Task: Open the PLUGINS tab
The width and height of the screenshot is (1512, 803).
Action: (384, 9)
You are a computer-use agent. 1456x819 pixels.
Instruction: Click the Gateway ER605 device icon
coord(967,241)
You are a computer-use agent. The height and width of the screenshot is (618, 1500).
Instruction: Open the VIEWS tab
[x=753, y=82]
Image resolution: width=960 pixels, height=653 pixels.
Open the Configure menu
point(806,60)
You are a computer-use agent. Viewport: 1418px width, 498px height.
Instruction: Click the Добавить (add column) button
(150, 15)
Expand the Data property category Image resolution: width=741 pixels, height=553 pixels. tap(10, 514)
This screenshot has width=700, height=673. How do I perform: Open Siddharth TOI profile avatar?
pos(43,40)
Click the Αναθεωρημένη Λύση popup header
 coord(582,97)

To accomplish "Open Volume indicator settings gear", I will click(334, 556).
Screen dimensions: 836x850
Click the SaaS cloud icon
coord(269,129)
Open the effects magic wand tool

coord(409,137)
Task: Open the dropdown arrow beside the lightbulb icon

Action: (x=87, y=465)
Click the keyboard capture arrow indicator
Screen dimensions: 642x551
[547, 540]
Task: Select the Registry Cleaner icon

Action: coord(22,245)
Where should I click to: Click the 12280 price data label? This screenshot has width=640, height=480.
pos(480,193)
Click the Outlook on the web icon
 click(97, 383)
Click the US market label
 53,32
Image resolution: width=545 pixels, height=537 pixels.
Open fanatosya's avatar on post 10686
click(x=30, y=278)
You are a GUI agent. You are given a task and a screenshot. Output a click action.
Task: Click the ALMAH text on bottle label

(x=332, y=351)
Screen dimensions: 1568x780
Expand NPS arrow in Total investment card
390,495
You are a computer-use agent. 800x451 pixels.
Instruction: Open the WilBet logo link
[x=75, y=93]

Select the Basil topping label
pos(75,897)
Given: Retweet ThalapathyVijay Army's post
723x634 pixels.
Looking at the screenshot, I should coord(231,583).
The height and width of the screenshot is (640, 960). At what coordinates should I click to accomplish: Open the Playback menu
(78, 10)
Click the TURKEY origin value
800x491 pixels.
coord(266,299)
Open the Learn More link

______

**EXERCISE TASK:**
Reproduce the stretch of the listing from the line containing "Given: Retweet ThalapathyVijay Army's post" through the line containing "Looking at the", keeping every character as it stands.

**EXERCISE ANSWER:**
Given: Retweet ThalapathyVijay Army's post
723x634 pixels.
Looking at the screenshot, I should coord(231,583).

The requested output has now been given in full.